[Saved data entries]
++++++
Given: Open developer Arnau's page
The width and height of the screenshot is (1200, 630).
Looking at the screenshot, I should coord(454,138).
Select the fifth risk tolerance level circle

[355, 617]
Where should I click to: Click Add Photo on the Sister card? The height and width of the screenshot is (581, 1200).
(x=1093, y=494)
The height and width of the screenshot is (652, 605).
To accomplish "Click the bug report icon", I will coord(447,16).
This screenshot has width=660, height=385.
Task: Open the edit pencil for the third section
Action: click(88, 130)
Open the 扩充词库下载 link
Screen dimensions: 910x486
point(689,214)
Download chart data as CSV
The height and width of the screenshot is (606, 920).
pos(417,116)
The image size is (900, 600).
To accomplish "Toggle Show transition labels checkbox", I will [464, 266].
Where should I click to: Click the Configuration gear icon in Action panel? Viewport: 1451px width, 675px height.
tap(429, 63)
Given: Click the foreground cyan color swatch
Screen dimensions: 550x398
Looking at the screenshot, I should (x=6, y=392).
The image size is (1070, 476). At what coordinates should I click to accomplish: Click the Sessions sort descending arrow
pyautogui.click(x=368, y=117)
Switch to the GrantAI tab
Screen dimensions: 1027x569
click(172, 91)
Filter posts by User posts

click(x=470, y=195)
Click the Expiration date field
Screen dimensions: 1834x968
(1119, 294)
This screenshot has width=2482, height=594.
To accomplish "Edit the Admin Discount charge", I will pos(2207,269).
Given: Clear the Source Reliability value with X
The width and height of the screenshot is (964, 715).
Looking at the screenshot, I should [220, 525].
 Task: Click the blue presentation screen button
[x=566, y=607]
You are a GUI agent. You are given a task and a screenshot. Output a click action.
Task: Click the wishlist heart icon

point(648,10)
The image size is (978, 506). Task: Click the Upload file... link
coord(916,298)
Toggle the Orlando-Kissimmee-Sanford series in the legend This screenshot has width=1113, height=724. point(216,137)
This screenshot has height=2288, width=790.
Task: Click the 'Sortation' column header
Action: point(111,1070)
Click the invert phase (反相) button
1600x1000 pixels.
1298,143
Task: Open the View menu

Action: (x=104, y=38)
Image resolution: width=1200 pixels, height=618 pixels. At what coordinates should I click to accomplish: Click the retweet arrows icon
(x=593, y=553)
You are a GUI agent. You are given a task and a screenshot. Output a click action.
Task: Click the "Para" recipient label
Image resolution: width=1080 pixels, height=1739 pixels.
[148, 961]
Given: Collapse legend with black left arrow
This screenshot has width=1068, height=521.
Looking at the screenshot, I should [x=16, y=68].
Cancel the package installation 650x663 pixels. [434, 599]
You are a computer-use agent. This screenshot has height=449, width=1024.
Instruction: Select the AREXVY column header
++++++
*Aim of the exercise*
Give back every entry exactly, with nothing left out.

*Solution for this task*
Given: Open developer Arnau's page
The width and height of the screenshot is (1200, 630).
Looking at the screenshot, I should coord(454,138).
Select the fifth risk tolerance level circle

[355, 617]
Where should I click to: Click Add Photo on the Sister card? The height and width of the screenshot is (581, 1200).
(x=1093, y=494)
The height and width of the screenshot is (652, 605).
To accomplish "Click the bug report icon", I will coord(447,16).
This screenshot has width=660, height=385.
Task: Open the edit pencil for the third section
Action: click(88, 130)
Open the 扩充词库下载 link
Screen dimensions: 910x486
point(689,214)
Download chart data as CSV
The height and width of the screenshot is (606, 920).
pos(417,116)
The image size is (900, 600).
To accomplish "Toggle Show transition labels checkbox", I will [464, 266].
Where should I click to: Click the Configuration gear icon in Action panel? Viewport: 1451px width, 675px height.
tap(429, 63)
Given: Click the foreground cyan color swatch
Screen dimensions: 550x398
Looking at the screenshot, I should (x=6, y=392).
The image size is (1070, 476). At what coordinates should I click to accomplish: Click the Sessions sort descending arrow
pyautogui.click(x=368, y=117)
Switch to the GrantAI tab
Screen dimensions: 1027x569
click(172, 91)
Filter posts by User posts

click(x=470, y=195)
Click the Expiration date field
Screen dimensions: 1834x968
(1119, 294)
This screenshot has width=2482, height=594.
To accomplish "Edit the Admin Discount charge", I will pos(2207,269).
Given: Clear the Source Reliability value with X
The width and height of the screenshot is (964, 715).
Looking at the screenshot, I should [220, 525].
 Task: Click the blue presentation screen button
[x=566, y=607]
You are a GUI agent. You are given a task and a screenshot. Output a click action.
Task: Click the wishlist heart icon

point(648,10)
The image size is (978, 506). Task: Click the Upload file... link
coord(916,298)
Toggle the Orlando-Kissimmee-Sanford series in the legend This screenshot has width=1113, height=724. point(216,137)
This screenshot has height=2288, width=790.
Task: Click the 'Sortation' column header
Action: point(111,1070)
Click the invert phase (反相) button
1600x1000 pixels.
1298,143
Task: Open the View menu

Action: (x=104, y=38)
Image resolution: width=1200 pixels, height=618 pixels. At what coordinates should I click to accomplish: Click the retweet arrows icon
(x=593, y=553)
You are a GUI agent. You are given a task and a screenshot. Output a click action.
Task: Click the "Para" recipient label
Image resolution: width=1080 pixels, height=1739 pixels.
[148, 961]
Given: Collapse legend with black left arrow
This screenshot has width=1068, height=521.
Looking at the screenshot, I should [x=16, y=68].
Cancel the package installation 650x663 pixels. [434, 599]
You are a computer-use agent. This screenshot has height=449, width=1024.
Instruction: Select the AREXVY column header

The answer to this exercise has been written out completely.